I totally agree and I tried it.
> Do we know where the quadradic FoldingSetNodeID operations are coming from?
Re-computation of the FoldingSetNodeID hashes takes a lot of time for a node
with 3200 operands,
since the Bits array contains 6400 elements. Moreover, it looks like a temporary
data structure is
allocated for this computation, which also takes time and memory. I still do not
quite understand where
the quadratic factor comes from.
> Is caching of TokenFactor hash id's effective?
I tried to insert some debugging code to see how efficient are the CSE sets. And
my understanding is that we have hits
only for constants, registers and some other "simple" nodes. I have
never seen on my tests e.g. any TokenFactor that would
be found in the CSE table and reused. If it is the case in general, may be
such nodes should not be put into CSE tables
at all?
> >
> > - If I have a huge number k of loads/nodes (i.e. nodes N1 ... Nk),
> > to be put into a TokenFactor, what is a better order to put them
> > into a TF? Is it left-to-right or right-to-left or something else? I
> > have experimented with the approaches b.1 and b.2 and it seems that
> > depending on the order, the scheduling decisions are affected in a
> > positive or negative way.
>
> If you're using the list-burr scheduler (the default on x86)
I do.
> then it is currently arbitrary. One way might get more lucky than the
other, but
> it comes down to the NodeQueueId comparison in many cases.

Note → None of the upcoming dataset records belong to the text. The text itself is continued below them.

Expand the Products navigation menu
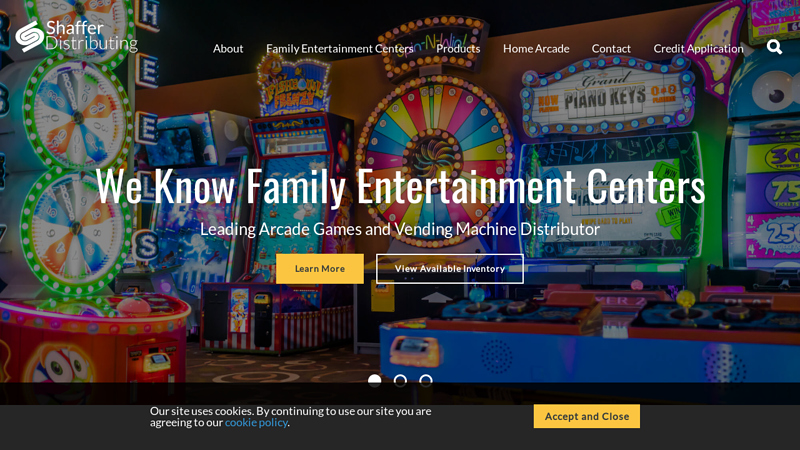This screenshot has width=800, height=450. tap(458, 48)
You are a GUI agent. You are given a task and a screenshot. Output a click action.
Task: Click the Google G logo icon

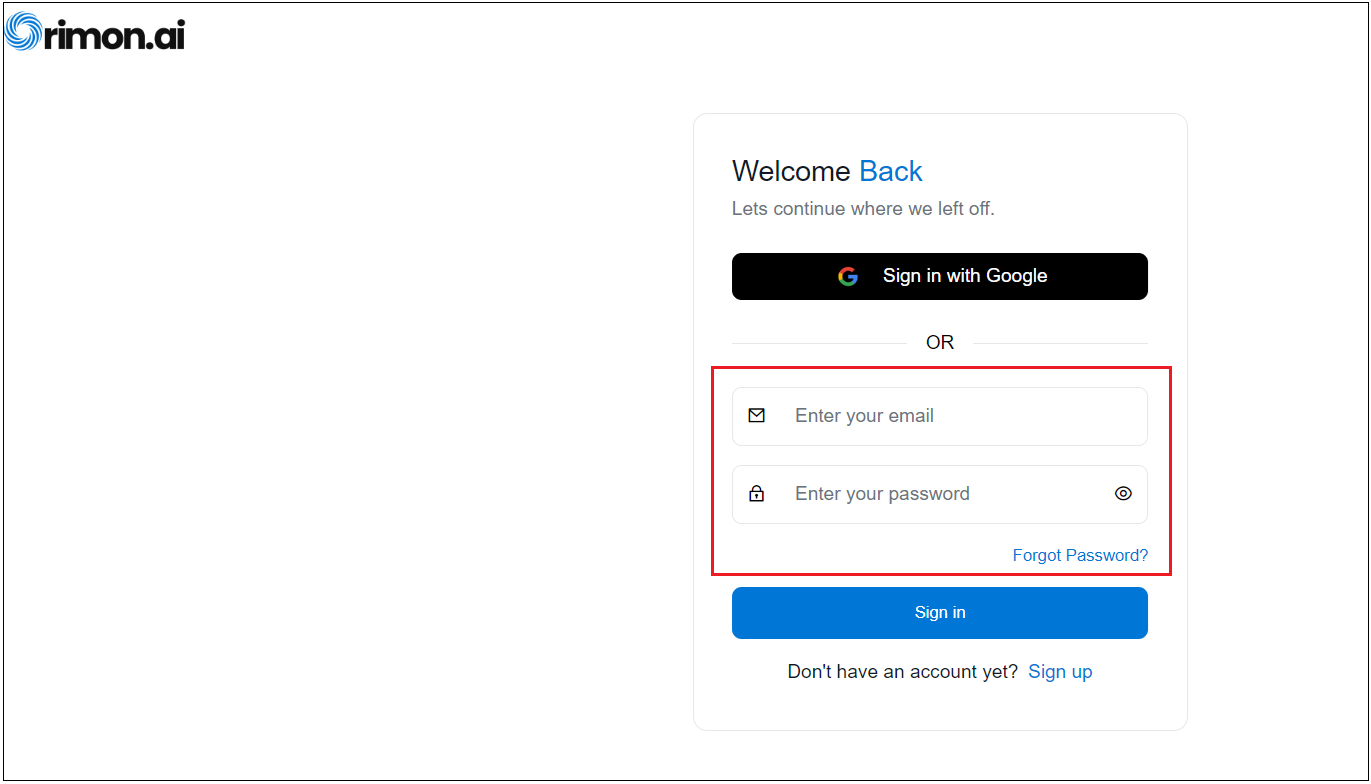pos(848,277)

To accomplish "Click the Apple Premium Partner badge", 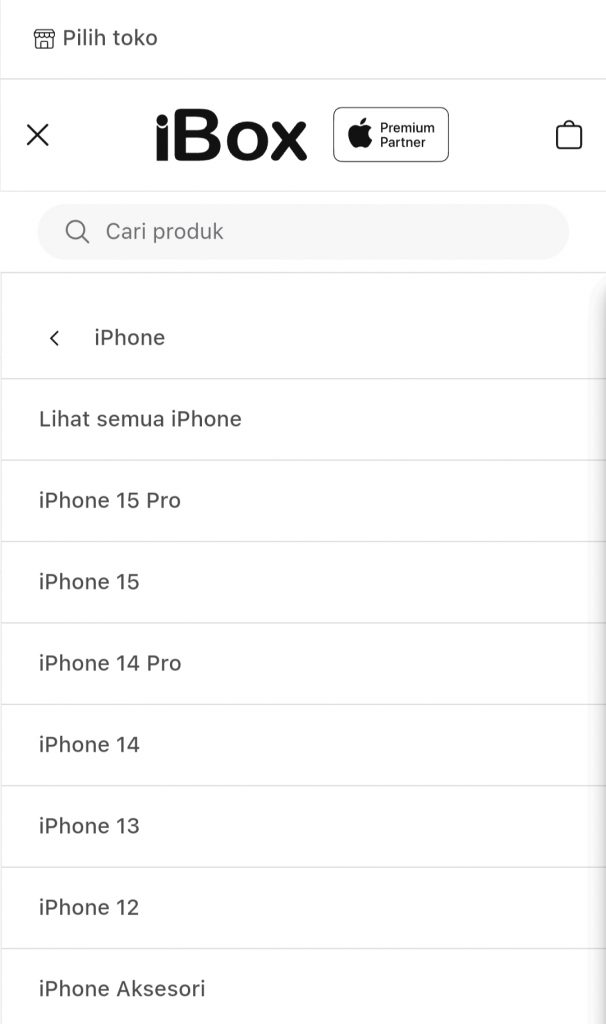I will click(x=391, y=135).
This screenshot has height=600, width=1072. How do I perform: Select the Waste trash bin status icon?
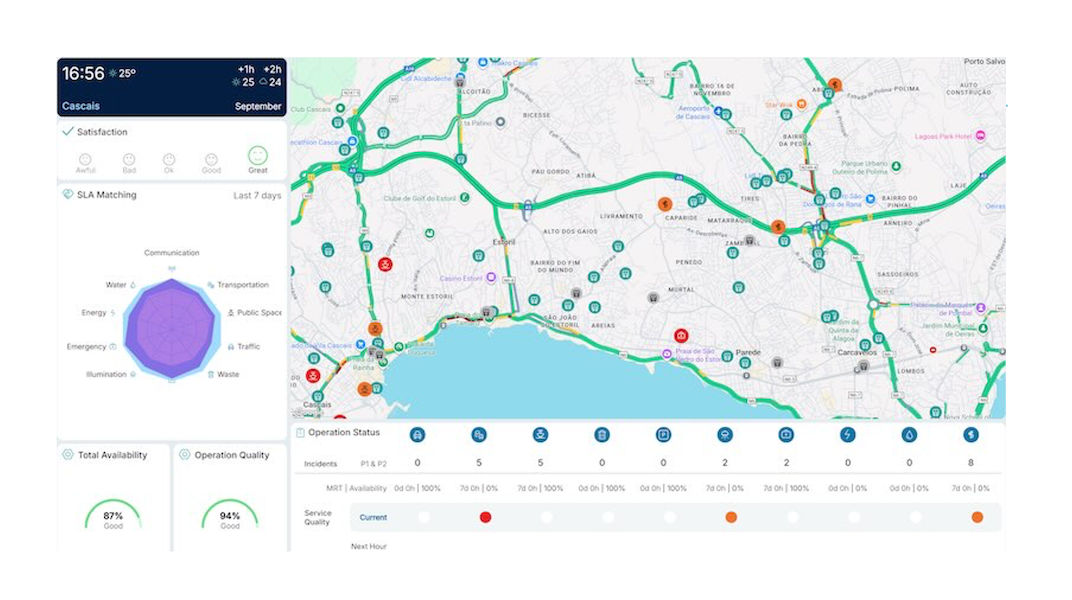pyautogui.click(x=601, y=434)
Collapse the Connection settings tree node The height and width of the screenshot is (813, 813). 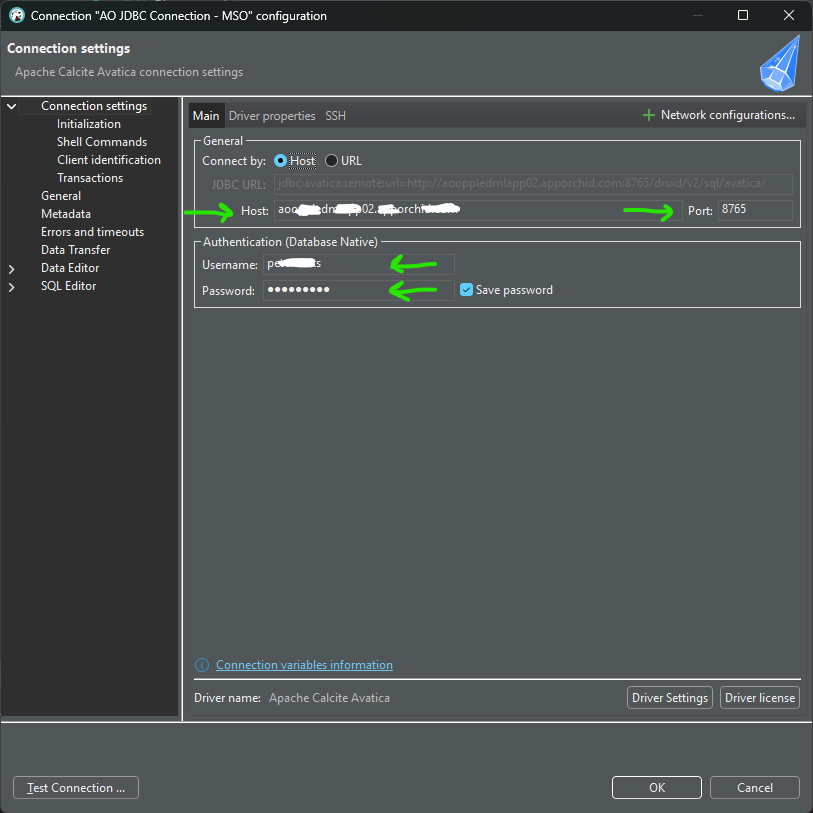point(12,106)
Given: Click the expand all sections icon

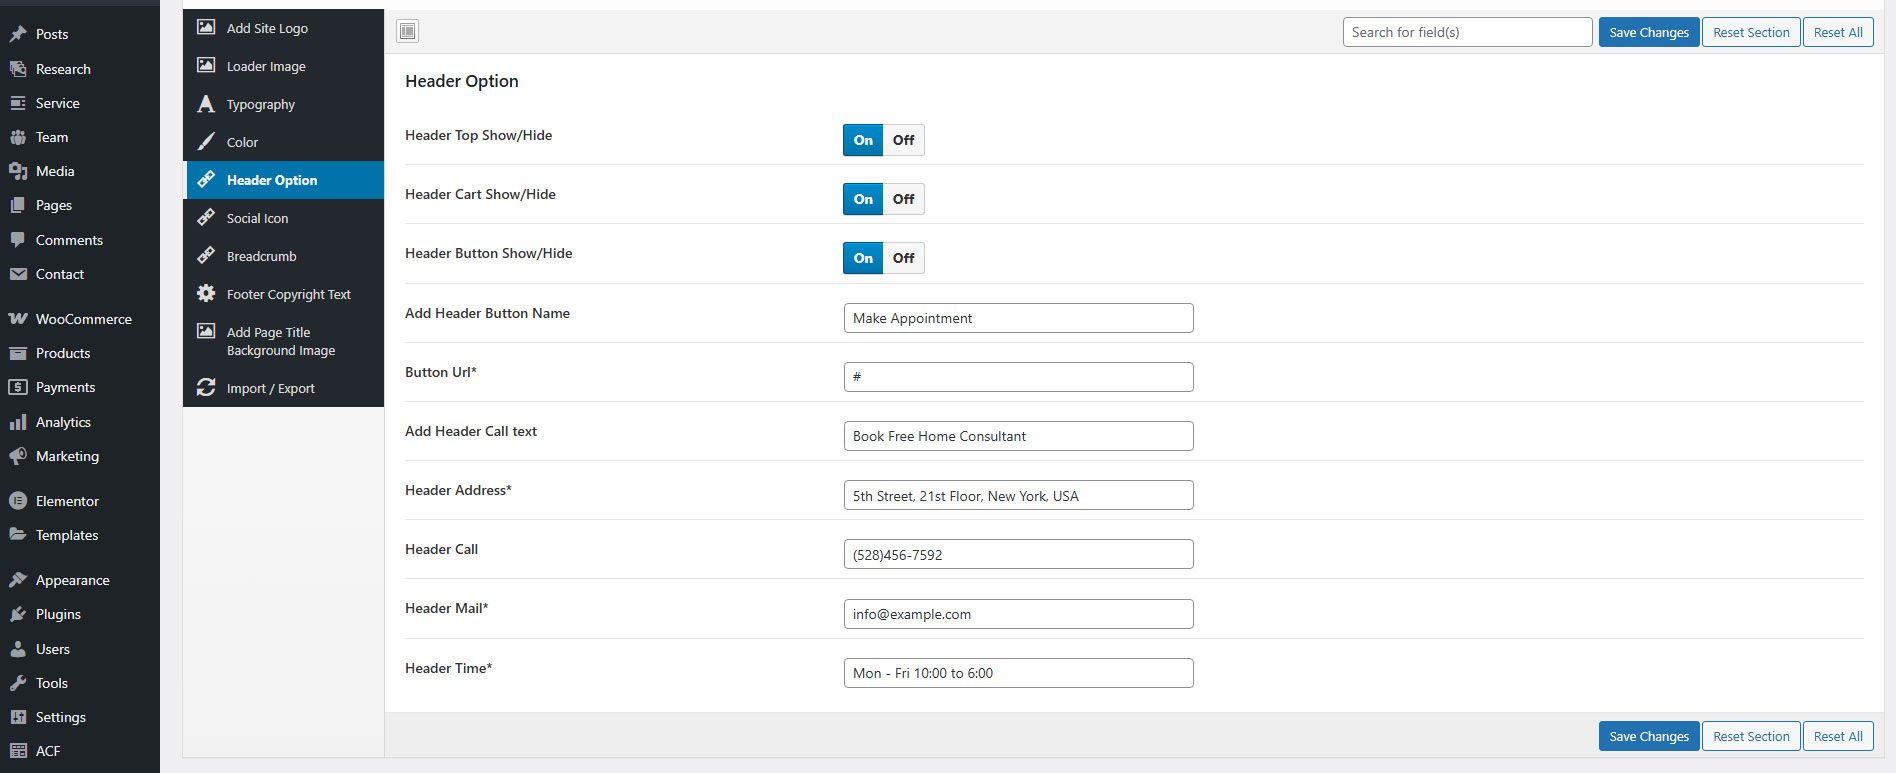Looking at the screenshot, I should pyautogui.click(x=407, y=32).
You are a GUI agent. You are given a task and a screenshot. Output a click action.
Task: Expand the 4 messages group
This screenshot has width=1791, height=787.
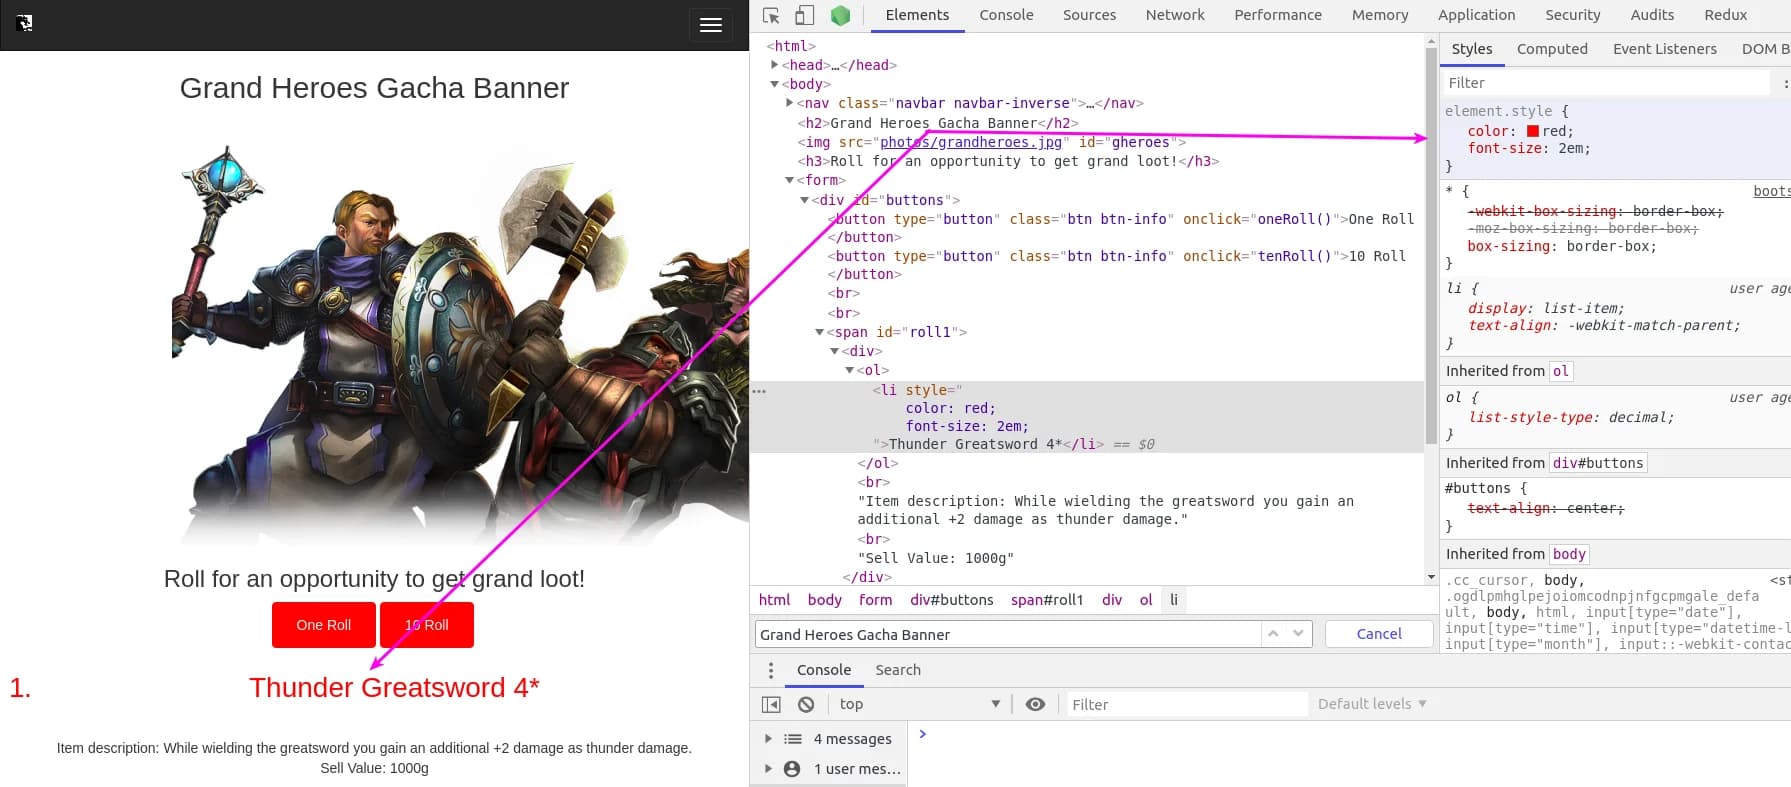(768, 739)
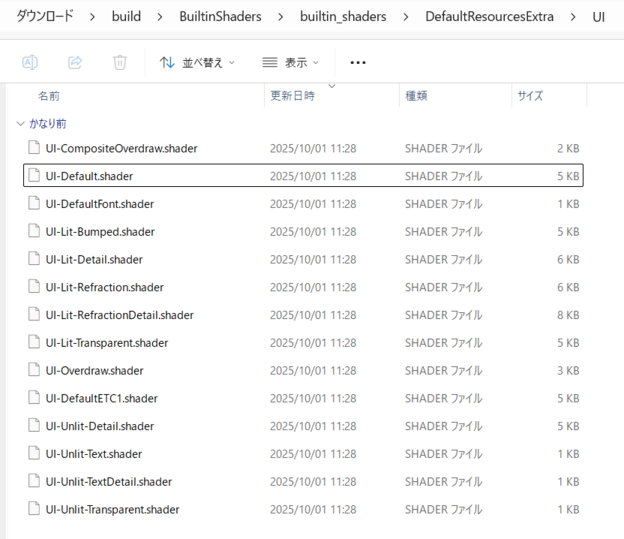Select UI-Lit-RefractionDetail.shader in the list
The width and height of the screenshot is (624, 539).
pos(119,315)
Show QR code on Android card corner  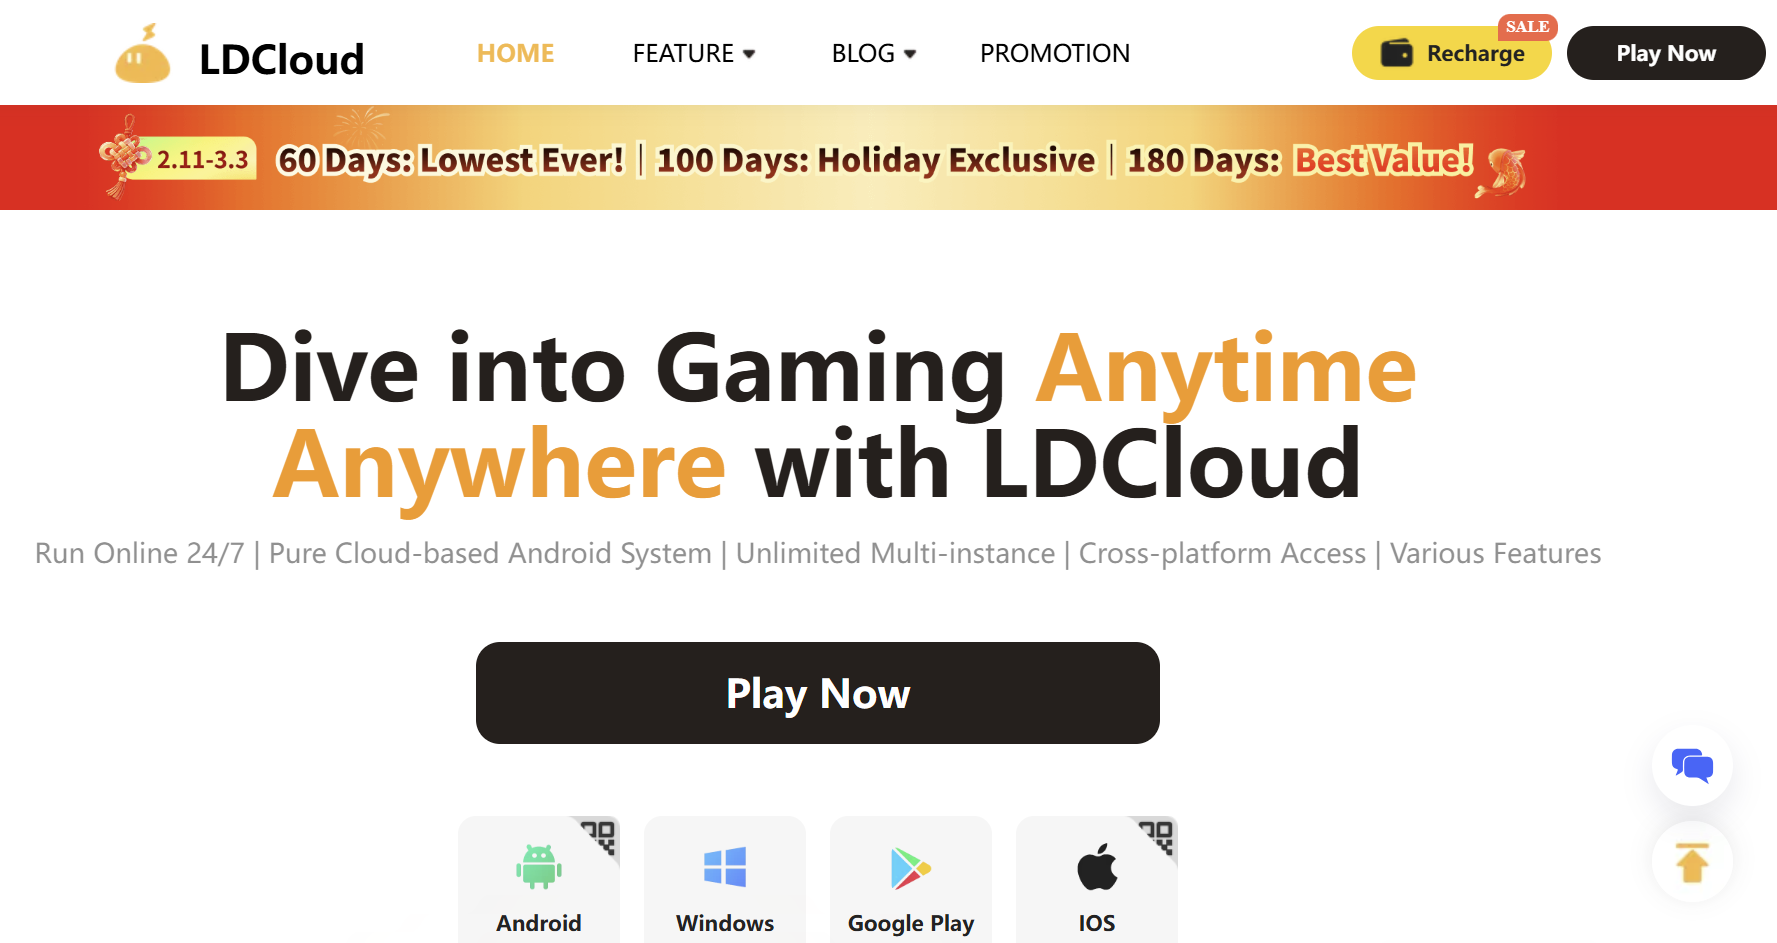click(x=600, y=836)
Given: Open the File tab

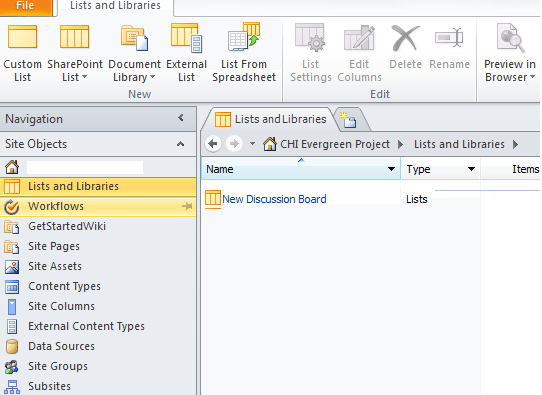Looking at the screenshot, I should pyautogui.click(x=25, y=6).
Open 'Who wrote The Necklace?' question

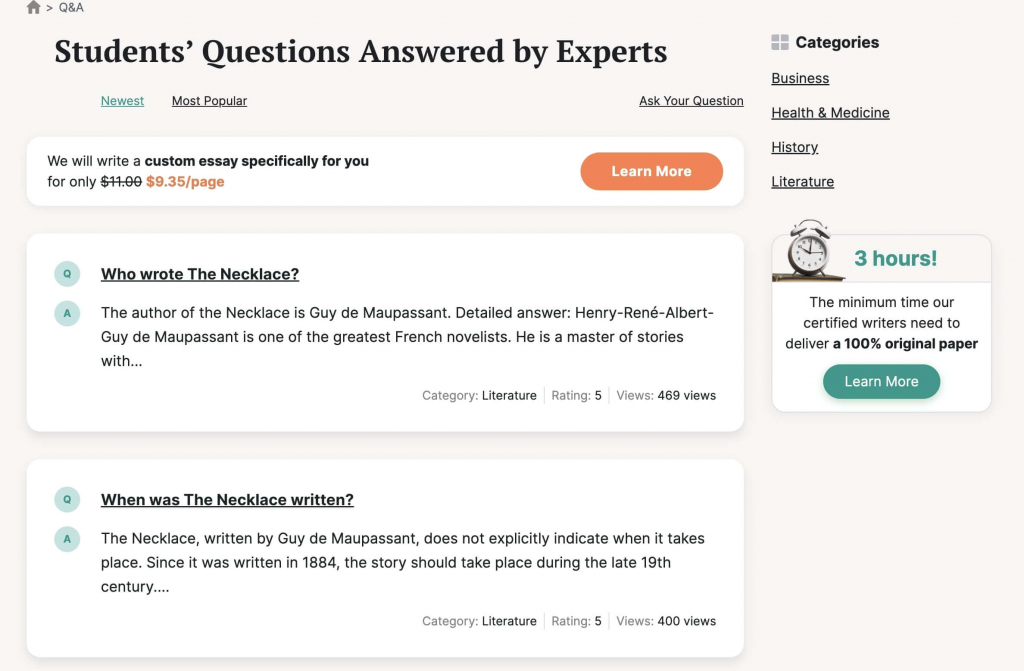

Yes. I still remember this fact, since I added this code to SVN just few days
ago ;-)
> In the future I'd like to see the schedulers be able to sort memory
> operations by their addresses. Among other things, it would make them
> less dependent on arbitrary choices like the order of operands in a
> TokenFactor.
Good idea. I was thinking about it as well. Besides introducing a more
deterministic choice, it would also help to achieve a better memory
locality. And this may produce dramatic performance wins for run-time of
compiled applications.
I've observed something similar while working on the spill slot coalescing
for my register
allocator.
> If you're going to be splitting large TokenFactors, then theoretically
> you'd want to use the same ordering that the schedulers would use,
> such as sorting the loads ascending by addresses or whatever. That
> might not be very simple though :-}.
Well, if the addresses are not constants and have different bases, it may be a
bit tricky.
Or do you have something specific in mind?